INPUT DATA »
......
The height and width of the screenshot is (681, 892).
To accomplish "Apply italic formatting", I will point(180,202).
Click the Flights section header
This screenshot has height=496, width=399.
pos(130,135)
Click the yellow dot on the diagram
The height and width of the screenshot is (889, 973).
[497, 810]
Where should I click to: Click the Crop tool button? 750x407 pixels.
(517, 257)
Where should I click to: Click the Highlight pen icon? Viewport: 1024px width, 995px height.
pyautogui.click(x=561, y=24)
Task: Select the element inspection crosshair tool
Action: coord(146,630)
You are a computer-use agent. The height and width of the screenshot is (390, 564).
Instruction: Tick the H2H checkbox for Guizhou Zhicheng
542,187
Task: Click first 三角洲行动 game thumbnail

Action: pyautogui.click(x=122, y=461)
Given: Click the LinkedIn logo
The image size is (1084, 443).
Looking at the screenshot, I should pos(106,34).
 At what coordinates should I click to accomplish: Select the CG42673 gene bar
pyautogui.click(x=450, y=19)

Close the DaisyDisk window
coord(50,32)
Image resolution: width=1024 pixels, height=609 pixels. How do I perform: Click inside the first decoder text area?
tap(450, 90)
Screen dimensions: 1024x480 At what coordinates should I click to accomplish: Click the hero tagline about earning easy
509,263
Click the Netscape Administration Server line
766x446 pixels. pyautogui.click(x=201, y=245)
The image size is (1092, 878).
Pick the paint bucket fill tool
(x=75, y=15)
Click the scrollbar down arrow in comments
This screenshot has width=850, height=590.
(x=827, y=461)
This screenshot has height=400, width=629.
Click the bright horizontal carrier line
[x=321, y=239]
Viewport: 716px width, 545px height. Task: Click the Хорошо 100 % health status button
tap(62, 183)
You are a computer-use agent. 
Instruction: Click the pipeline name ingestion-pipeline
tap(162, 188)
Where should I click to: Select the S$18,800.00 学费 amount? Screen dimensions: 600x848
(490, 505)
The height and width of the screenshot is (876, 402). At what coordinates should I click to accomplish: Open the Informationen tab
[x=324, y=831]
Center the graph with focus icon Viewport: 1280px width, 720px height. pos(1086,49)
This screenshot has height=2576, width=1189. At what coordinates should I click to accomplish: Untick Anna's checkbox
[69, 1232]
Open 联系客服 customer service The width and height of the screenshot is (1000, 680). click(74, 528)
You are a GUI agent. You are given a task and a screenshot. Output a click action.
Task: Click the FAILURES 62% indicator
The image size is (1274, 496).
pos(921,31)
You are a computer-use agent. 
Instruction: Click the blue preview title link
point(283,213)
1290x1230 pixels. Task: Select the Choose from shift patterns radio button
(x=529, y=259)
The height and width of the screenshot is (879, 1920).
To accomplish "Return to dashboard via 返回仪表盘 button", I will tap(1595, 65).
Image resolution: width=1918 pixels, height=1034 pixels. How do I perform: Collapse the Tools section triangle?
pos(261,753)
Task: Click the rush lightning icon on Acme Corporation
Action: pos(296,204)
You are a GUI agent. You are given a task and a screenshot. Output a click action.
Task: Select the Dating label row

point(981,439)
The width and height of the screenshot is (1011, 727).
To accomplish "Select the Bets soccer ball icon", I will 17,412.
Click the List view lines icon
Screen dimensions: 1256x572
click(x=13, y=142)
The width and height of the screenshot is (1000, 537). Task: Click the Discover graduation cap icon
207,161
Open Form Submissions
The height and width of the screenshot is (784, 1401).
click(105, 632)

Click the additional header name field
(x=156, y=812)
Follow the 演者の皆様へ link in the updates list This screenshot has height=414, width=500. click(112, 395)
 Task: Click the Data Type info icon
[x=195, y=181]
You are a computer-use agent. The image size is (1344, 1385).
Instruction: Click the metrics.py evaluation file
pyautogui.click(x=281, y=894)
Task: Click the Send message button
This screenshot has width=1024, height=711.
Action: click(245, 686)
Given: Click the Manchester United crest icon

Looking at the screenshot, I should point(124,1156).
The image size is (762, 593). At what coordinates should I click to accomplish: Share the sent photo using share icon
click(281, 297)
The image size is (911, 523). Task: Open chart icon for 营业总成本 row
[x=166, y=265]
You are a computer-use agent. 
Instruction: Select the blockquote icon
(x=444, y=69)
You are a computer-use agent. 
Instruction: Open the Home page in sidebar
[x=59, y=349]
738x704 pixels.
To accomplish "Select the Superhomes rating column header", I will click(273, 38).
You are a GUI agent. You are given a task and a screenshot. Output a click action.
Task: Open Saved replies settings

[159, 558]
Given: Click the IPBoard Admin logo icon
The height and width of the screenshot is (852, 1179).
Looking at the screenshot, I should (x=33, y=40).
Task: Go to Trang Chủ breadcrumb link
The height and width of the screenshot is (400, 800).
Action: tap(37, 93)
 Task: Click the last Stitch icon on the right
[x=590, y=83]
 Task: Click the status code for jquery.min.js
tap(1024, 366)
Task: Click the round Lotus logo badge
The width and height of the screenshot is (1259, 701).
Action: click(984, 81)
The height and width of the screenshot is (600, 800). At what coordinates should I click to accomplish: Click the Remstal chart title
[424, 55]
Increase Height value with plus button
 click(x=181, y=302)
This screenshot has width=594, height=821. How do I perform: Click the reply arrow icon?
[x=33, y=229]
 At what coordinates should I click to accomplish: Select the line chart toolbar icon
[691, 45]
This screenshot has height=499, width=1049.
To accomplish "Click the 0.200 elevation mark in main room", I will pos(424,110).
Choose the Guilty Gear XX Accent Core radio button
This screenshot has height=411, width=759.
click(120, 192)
......
Transcribe, exactly and without additions, the lines of the records above, beginning with the line that contains "The image size is (1092, 878)." and ending with the line that contains "This screenshot has height=400, width=629.", both included.

RESPONSE »
The image size is (1092, 878).
Pick the paint bucket fill tool
(x=75, y=15)
Click the scrollbar down arrow in comments
This screenshot has width=850, height=590.
(x=827, y=461)
This screenshot has height=400, width=629.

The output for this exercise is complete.